I could get something like this as well:

 

phsycle

Adventurer
I hate EZ-Ups. Heavy, bulky, easy to break, easy to lose in a wind storm. I prefer a mounted awning for vehicle travel, although I currently don't actually have either (my EZ-Up being as it is broke, of course).

That's nifty:
Ha ha, exactly. We've now gone to those big sport umbrellas for sport outings, which isn't as big, but easy set up/take down.

That is an OZ Tent. There is another, cheaper option as well: Geoadventures.

https://www.geoadventuregear.com/
 

Clutch

<---Pass
I've had EZ Up's in the past. Not for camping, but soccer games, beaches, etc. I swear they last 3 outings and something breaks. And I think I still have a welt on my finger getting pinched from the last time I set it up. :D I also like the awning for a 1-person set up.

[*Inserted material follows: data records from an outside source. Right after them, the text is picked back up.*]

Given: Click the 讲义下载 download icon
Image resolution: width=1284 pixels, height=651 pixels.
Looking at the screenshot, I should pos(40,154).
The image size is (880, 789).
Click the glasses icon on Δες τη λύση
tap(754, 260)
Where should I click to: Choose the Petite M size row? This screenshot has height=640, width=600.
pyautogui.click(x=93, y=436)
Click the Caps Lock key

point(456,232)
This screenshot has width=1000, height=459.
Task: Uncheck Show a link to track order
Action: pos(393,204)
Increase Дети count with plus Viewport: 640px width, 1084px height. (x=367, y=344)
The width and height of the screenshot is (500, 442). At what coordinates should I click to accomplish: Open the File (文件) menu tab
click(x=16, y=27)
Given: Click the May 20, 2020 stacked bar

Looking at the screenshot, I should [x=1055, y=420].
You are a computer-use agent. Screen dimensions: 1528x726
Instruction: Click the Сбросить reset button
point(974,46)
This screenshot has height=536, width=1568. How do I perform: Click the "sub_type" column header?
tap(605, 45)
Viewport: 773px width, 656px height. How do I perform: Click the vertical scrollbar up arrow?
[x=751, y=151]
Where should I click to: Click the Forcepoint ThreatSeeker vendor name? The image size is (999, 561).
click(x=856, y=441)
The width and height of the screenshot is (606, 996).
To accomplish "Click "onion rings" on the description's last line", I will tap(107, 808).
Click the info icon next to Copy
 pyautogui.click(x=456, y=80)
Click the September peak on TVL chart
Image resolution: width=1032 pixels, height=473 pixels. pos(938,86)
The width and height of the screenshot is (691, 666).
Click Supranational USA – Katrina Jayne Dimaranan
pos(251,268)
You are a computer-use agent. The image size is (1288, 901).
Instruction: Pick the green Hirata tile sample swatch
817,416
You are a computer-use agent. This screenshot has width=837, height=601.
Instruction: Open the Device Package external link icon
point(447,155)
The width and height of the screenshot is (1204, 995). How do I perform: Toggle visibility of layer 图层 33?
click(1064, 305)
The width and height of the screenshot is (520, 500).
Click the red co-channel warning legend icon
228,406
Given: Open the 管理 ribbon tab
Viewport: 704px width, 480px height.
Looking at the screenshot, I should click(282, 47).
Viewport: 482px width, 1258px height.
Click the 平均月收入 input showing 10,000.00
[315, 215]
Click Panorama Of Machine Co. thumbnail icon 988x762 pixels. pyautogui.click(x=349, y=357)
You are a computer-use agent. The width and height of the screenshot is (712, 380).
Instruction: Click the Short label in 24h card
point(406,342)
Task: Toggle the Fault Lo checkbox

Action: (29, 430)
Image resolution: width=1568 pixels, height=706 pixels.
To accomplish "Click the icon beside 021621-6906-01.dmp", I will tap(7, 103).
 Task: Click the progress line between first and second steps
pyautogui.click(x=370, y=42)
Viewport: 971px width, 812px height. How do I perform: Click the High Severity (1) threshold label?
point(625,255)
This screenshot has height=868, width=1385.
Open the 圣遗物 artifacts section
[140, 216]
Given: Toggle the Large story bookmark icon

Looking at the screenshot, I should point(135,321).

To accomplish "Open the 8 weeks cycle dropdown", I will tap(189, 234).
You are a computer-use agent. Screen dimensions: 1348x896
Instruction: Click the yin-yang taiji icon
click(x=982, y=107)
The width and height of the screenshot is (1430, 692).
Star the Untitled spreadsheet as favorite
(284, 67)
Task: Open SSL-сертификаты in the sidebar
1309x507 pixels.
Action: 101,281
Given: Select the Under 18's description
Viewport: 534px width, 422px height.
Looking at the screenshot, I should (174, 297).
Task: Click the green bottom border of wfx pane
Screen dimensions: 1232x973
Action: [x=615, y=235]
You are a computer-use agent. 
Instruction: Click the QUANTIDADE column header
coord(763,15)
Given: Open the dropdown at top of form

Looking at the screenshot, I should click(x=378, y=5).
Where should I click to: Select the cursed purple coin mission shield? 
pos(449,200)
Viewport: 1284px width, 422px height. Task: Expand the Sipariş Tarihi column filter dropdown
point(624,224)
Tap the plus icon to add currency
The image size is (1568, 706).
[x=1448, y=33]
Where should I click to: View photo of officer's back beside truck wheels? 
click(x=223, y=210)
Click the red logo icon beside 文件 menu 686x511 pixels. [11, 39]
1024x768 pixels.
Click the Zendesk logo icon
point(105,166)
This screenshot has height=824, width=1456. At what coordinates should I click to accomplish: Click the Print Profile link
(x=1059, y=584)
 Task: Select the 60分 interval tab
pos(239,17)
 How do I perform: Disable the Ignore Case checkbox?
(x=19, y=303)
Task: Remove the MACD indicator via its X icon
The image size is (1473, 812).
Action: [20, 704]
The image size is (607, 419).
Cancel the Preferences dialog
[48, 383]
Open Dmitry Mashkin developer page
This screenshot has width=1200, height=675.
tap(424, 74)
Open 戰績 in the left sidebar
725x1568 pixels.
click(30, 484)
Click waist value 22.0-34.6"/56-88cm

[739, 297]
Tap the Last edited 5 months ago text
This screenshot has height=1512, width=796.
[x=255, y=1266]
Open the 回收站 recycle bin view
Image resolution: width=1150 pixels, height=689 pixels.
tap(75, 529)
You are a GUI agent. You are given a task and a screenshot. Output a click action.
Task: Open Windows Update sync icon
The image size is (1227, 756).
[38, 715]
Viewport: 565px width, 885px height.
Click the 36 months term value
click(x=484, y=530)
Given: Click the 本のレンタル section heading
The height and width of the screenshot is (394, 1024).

I could get something like this as well:

I hate EZ-Ups. Heavy, bulky, easy to break, easy to lose in a wind storm. I prefer a mounted awning for vehicle travel, although I currently don't actually have either (my EZ-Up being as it is broke, of course).

That's nifty:
Ahhh...different strokes for different folks. :)

Have been using them for years, never had a problem. I'll stake one leg in the ground..and it opens fairly easy...at least to me. Though I'll only use it for a week or longer trips. (base camping that is). 2-4 trips I don't bother...my Wildernest is the shade provider.

I really hate having anything attached to the truck...even though my Wildernest is pretty easy to setup...but it never fails...get it all setup then have to go get something or get bored at camp and want to go exploring in the truck. Actually getting a little annoyed with it...think that is why I sold the first one.

Little envious of my dirt buddy with his 6X10 Trailer...unhook it, set it up...then the truck is free.
 

DaveInDenver

Expedition Leader
I dunno why it should surprise anyone, since day one bolting on a 'Nest by definition makes a truck immobile once set up. It was conceived by climbers who viewed a truck an approach tool that serves to minimize how much walking you have to do in pursuit of your primary task. Vehicle-centric users came up with trailers so as not to burden the usefulness of their primary tool. You seem to want to figure out a way to complain that water is wet. If a trailer makes more sense in your application, just buy the F150 you really need and go that way.